It Took a Village, Port Austin townspeople built Bird Creek Golf Club 

Bird creek Golf Course

It would be hard to find a community claiming to love golf more than tiny Port Austin at the very northern tip of Michigan’s “Thumb.”

After all, it was the local Monday night men’s golf league that put the words ‘for the love of the game’ into full-blown action.

Their access to golf only once a week on the local 9-hole private course just didn’t sit well.

“A group of guys got together drinking beer one night and just said, ‘what the heck can we do, can we build our own course?’” said then ringleader and U.S. Navy veteran Paul Heinrich, now age 76.
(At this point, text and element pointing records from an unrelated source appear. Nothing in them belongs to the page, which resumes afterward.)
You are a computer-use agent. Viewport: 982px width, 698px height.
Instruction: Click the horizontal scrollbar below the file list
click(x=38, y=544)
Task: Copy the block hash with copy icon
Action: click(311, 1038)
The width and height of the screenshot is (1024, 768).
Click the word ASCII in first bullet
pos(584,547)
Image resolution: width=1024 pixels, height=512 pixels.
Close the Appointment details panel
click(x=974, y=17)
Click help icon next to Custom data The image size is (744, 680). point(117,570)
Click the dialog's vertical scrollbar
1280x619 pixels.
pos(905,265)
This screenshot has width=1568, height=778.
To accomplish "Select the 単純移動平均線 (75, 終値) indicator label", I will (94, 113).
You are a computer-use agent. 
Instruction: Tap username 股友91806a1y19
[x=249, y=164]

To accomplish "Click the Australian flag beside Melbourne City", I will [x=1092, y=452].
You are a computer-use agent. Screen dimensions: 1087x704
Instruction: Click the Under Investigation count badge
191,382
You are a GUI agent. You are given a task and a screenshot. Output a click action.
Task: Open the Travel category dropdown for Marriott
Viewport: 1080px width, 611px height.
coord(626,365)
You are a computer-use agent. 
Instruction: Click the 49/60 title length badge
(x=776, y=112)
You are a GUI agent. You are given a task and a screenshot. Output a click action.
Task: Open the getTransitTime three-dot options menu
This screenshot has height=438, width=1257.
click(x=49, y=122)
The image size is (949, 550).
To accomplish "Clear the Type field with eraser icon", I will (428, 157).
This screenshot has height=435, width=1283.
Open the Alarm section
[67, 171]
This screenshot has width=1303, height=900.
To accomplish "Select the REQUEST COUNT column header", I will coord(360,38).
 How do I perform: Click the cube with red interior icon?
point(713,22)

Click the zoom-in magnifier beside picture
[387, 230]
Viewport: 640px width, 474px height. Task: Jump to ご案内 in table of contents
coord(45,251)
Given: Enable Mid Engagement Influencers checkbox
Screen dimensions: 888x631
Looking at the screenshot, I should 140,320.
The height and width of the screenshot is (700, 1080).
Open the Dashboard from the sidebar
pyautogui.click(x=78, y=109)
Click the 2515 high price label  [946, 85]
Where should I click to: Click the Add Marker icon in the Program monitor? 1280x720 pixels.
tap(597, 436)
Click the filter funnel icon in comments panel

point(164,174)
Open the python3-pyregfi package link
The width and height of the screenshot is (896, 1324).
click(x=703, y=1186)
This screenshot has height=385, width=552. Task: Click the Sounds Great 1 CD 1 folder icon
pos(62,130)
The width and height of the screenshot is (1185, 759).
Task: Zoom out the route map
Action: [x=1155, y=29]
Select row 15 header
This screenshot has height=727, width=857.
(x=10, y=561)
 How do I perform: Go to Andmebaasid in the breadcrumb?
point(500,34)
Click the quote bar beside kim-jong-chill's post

That was in the late 1980s.

By the summer of 1990, Bird Creek Golf Club opened to the public as an enjoyable, attractive and playable 18-hole layout designed by Bruce Matthews III.

But it wasn’t easy.

Everyone pitched in.

The huge undertaking truly became a rallying point for people to add fun and value to their community. It still is today, making golf yet another recreational attraction for vacationers to the Thumb with an excellent marina, kayaking, hiking, two historic lighthouses, gorgeous Lake Huron shoreline and more activities – providing a unique experience of Michigan’s natural resources without the longer drive Up North.

“It’s one of the most memorable projects I’ve ever been involved in,” Matthews said recently. “You had this group of volunteers that stuck it out for two-and-a-half years, building their own course.

“When I first heard the idea I said this wasn’t going to happen – it won’t get done. But every time I hit the site there were 10 volunteers around me asking, ‘what do we do next? We’re ready, let’s go.’ It really was fun and I still smile today when I think about it.

“They all got it done when nobody thought they could. Everyone was just go, go, go, and they went, went, went,” Matthews said with a chuckle.

Heinrich expressed a similar sentiment.

“This place had an unbelievable amount of turnout from the public, people who bought into it and wanted a golf course, then stuck around and made sure we had one,” he said. “Anybody that didn’t have anything to do in the evenings went to the golf course and worked. I think it was the friendship of the people that made it happen.”

Friendship, desire, drive, determination – and beer for the weary workers.

“People who were older and couldn’t work with us would bring us a case of beer and after we were done working we’d sit around and drink it,” Heinrich said. “It really was a working party.”

Shares to Bird Creek Golf Club were sold at $2,000 each, limit one per family. In all, Heinrich said the shares sold and some borrowed funds covered the roughly $700,000 in costs for materials and a couple paid professionals who guided the throng of volunteers.

   Playing Bird Creek:

Bird Creek itself is the main natural water feature that winds throughout the entire property and Matthews used it as the backbone for the overall design. The creek fronts both the 9th and 18th greens as a visual aid and hazard to cross safely to reach the respective putting surfaces. Bird Creek additionally comes directly into play on Holes 4, 7 and 8 on the front nine, plus Holes 14, 15 and 17 on the back, for a total of eight times crossing the watershed.

Five ponds add beauty and challenge on additional holes throughout the layout. At least four holes on the course require strategy off the tee for golfers to decide to lay up or try blasting over water hazards.

The surrounding land has a nice, gentle flow to it where fingers of low areas drain water toward the creek. The rolling topography on course gives contrast to the flat farmers’ fields further away from the creek.

Matthews designed subtle shaping along the edge of many fairways, but it’s not overdone. Green complexes are straightforward and challenging, with moderately undulating putting surfaces, while avoiding any golf design curse of being tricked up.

The most interesting holes to me are:

  • 6 with its two ponds angled to fit the dogleg shape approach to navigate reaching the green in regulation.
  • 8, a dogleg right par 4 that allows the big hitters to try clearing the trees and driving the hidden green.
  • 17 as it goes along the creek off the tee before turning left to reach the green on the dogleg par 4.
  • 18, a tough closing hole. The par 5 requires two nice hits to still be short of the creek before popping over it to the green.

The surrounding countryside is loaded with DTE Energy wind farms, so that’s an in-your-face clue that wind speed and direction, coming off Lake Huron or Saginaw Bay, can have a huge effect on play and course strategy. Thousands of trees on the property add beauty and some wind protection but there is a reason all those modernized windmills are located in the Thumb.

Bird Creek Golf Club is located on Van Dyke Road just south of Port Austin and the Lake Huron shoreline – the same Van Dyke Road that begins in Detroit.

It’s a drive north well-worth exploring.